18 Eylül 2009 Cuma

Ergenekon ve Masonlar Üzerine

Ergenekon- Mason bağlantılarına fazlaca derinlemesine inilmediği için birçok konu da karanlıkta kalmaya mahkûm olmuş durumda.


Atatürk’ün ölümü hakkında çokça senaryo yazılıp çizildiği için Masonların Atatürk’ü öldürdüğü üzerinde fazla durmayacağız.
Zaten ağır basan görüş de Masonların ATA’yı öldürdüğü yönünde.
Ancak Ergenekon- Mason bağlantılarına fazlaca derinlemesine inilmediği için birçok konu da karanlıkta kalmaya mahkûm olmuş durumda.
Bizim şu meşhur Bilderbergci ve Illüminati üyesi bir numaranın izini yakaladıktan sonra ondan önceki 1’lerin peşine düşmüştüm. M.Kemal dönemiyle alakalı bir şey çıkar mı diye araştırırken çok enteresan bağlantıların çıkması Ergenekon dönen çıkmazı iyice içinden çıkılmaz bir hale getireceğe benziyor.
Şu sıralar Türkiye, Almanya, Yunanistan ve Fransa dörtgeninde gezen Ergenekon lideri bir numaralı büyüğümüz hayli perişan bir durumda olsa da pek pes edeceğe benzemiyor.
Yeni bir ortam olur mu, olmaz mı diye ABD ve Almanya güzergâhlarında kulis peşinde koşmakla meşgul.
Önümüzdeki aylarda Trilateral Commission ve CFR’nin yapacağı toplantılara katılır mı bilemiyoruz ama bu toplantılara katılan 55 kişinin içersinde olan Bill Clinton’dan önceden yaptıkları gibi yardım isterler mi orası da muallâk.
İşin kötü yanı Bill’in hanımı Ergenekoncuların karşısında, yani bir numara Bill’i ikna etse de bizim Hillary’i ikna etmesi çok zor.
Türk lobisi Hillary Clinton’u avucunun içine almasa da Clinton üzerinde etkin konumdalar.
*
Atatürk’ün ölümü ile bunların ne alakası var diyeceksiniz.

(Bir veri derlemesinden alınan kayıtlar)
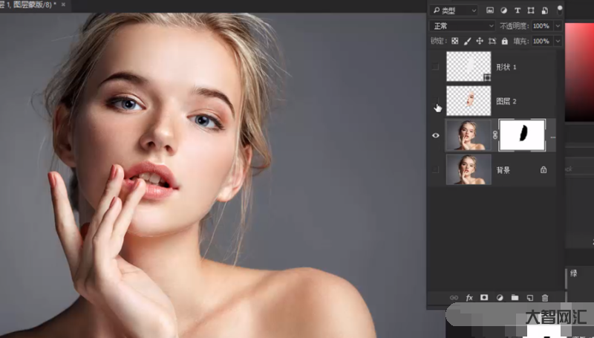The height and width of the screenshot is (338, 594).
Task: Show the 形状 1 layer
Action: tap(436, 67)
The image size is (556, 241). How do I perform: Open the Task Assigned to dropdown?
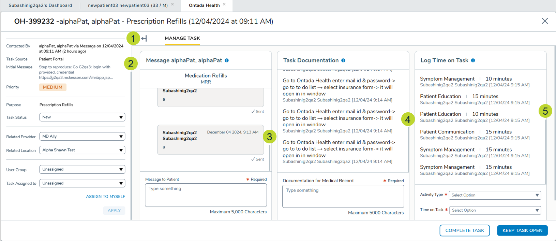tap(82, 183)

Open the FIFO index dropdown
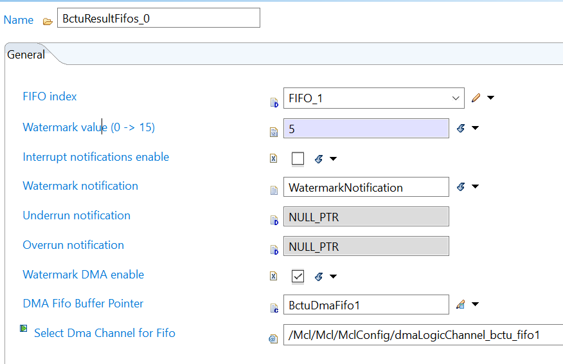pyautogui.click(x=456, y=98)
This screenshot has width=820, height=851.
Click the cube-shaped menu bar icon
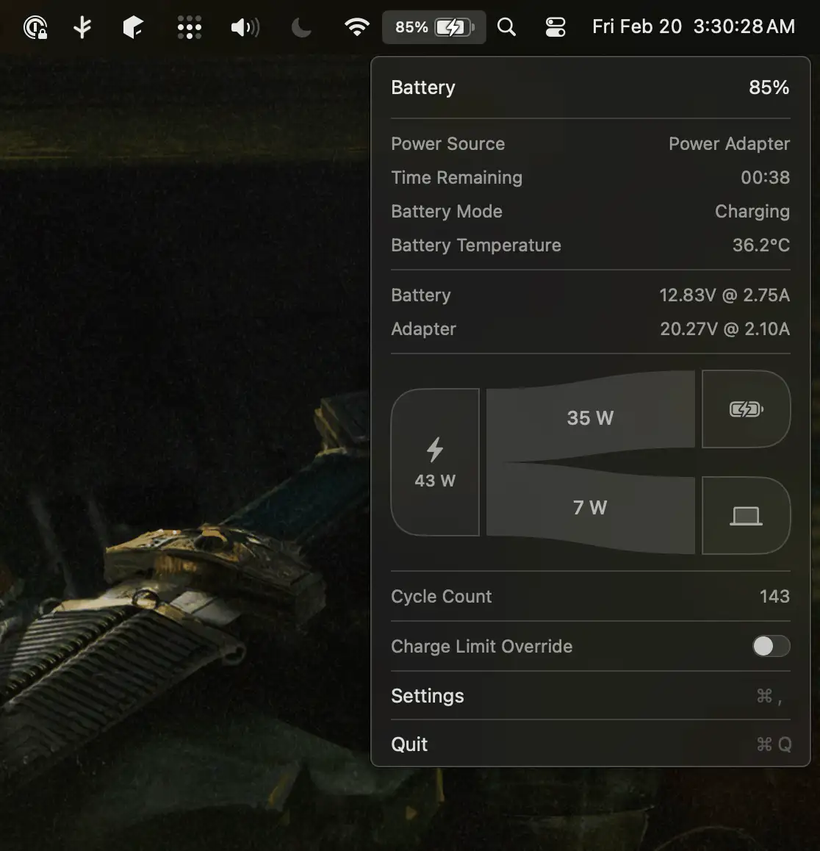[133, 27]
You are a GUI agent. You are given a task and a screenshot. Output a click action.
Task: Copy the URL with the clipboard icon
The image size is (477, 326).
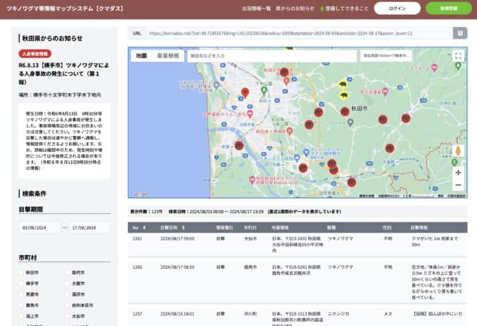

### Yapılacak Görevler
**A)** Ergenekon ve Masonlar konulu metinden "Bizim şu meşhur" ile başlayıp "hale getireceğe benziyor." ifadesine kadar (bu ifade dâhil) uzanan bölümü hiç değiştirmeden çıkarınız.
**B)** Kayıtlarda "Open the FIFO index dropdown" ifadesinin geçtiği satırdan başlayıp kayıtların sonuna kadar süren satırları, "cube-shaped" yerine "star-shaped" koyarak ve geri kalan her şeyi olduğu gibi bırakarak yeniden yazınız. Resimleri yanıtınıza almayınız.
Metin ile kayıtlar birbirinden farklı kaynaklardan alınmıştır.

### Yanıtlar
**A)**
Bizim şu meşhur Bilderbergci ve Illüminati üyesi bir numaranın izini yakaladıktan sonra ondan önceki 1’lerin peşine düşmüştüm. M.Kemal dönemiyle alakalı bir şey çıkar mı diye araştırırken çok enteresan bağlantıların çıkması Ergenekon dönen çıkmazı iyice içinden çıkılmaz bir hale getireceğe benziyor.

**B)**
Open the FIFO index dropdown
pyautogui.click(x=456, y=98)
This screenshot has width=820, height=851.
Click the star-shaped menu bar icon
[133, 27]
You are a GUI agent. You are given a task and a screenshot. Output a click action.
Task: Copy the URL with the clipboard icon
The image size is (477, 326).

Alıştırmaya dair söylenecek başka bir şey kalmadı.